Accessibility and uptake of modern contraceptive methods in Pakistan - a critical view on what works?

Document Type



Obstetrics and Gynaecology (East Africa); Centre of Excellence in Women and Child Health


Background: In Pakistan, there is a clear imbalance between the population's needs and available resources to cater for spacing and limiting childbirth as desired by couples. More than two-thirds (70%) of the Pakistani population are now paying out-of-pocket for overall health costs. Public sector in South Asia is the main player in service provision, Pakistan, however, is unique where private sector is more significant a player in the provision of Family Planning services. The increasing reliance on the private sector is particularly prominent in rural areas where more than 30% of public sector-owned first-level care facilities are located. This critical review is guided by the aim to increase access and utilization of modern contraceptives in the underserved Pakistan. The research question explores the effects of multi-pronged health financing model "using vouchers" for increase in contraceptive access and uptake among married women in rural Pakistan.

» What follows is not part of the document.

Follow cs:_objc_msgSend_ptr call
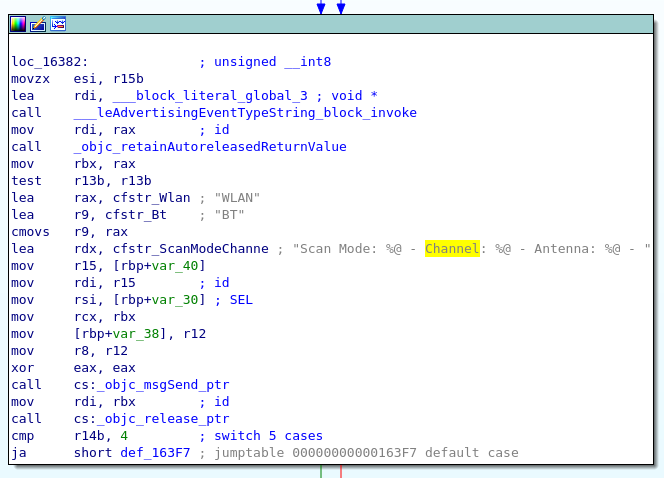The image size is (664, 478). [x=163, y=385]
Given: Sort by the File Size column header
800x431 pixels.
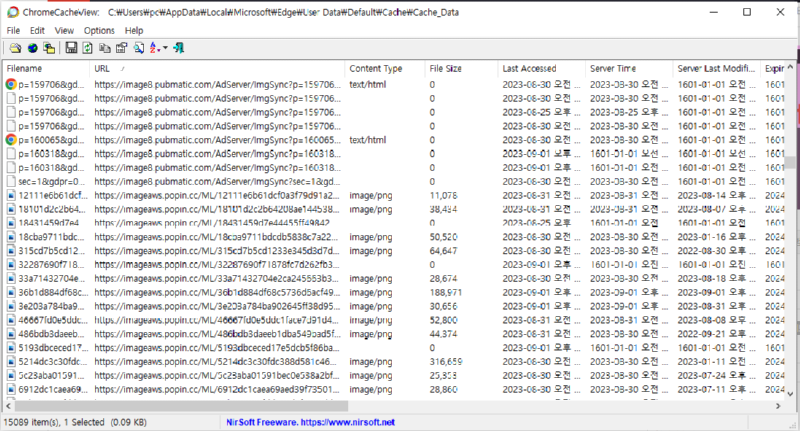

Methods: Keeping in view on paucity of literature, this review comprised studies that were published inclusive and after 2000 on implementation research on family planning. The international scientific databases searched included PubMed, SCOPUS, and MEDLINE until December 2016. Related articles were found using key terms and based on a review of the titles and abstracts of the published papers, a total of eight published studies met the criteria and were included for this review.

Results: This critical review of key private sector intervention demonstrated that the use of multi-pronged health financing mechanisms targeting underserved communities such as 1) using demand-side free vouchers complemented by mid-level social franchise providers along with community health worker support to connect clients with facility and 2) using public sector trained community midwives and engaging a dedicated community health worker with them to generate demand and bridge the gap between clients with the local facility (financing CMW trainings and CHW salaries; and 3) expanding outreach services to reach out to underserved communities (financing free services) - has a positive and favourable impact. The findings show that free vouchers used alongside social franchising (multi-pronged health financing model) was able to increase the overall contraceptive uptake and also increased method specific uptake mainly for intrauterine device (IUD) and condoms in the intervention group in three different studies. Additionally, there was a favourable impact on IUD discontinuation rates (which is significantly found lower than the national average) and improved method switching during intervention and in the post-intervention period in the voucher based social franchising and outreach mobile services clients of four studies.

Conclusions: The multi-pronged health financing mechanisms exclusive to FP not only were able to increase the uptake of modern FP services in underserved areas but also facilitated the long-term continuity of modern FP methods, while promoting method-specific switching behaviour. The models, using voucher based social franchising, community midwives coupled by CHWs, and the outreach services have a tangible effect on modern family planning uptake within communities. It has been documented that the provision of evidence-based interventions and care packages especially for the rural population reaching broad coverage (including approaches to promote post-abortion care; antenatal and postnatal care including family planning services) can contribute averting maternal, new-born and child deaths in Pakistan, and furthermore, a large proportion of stillbirths possibly could also be prevented.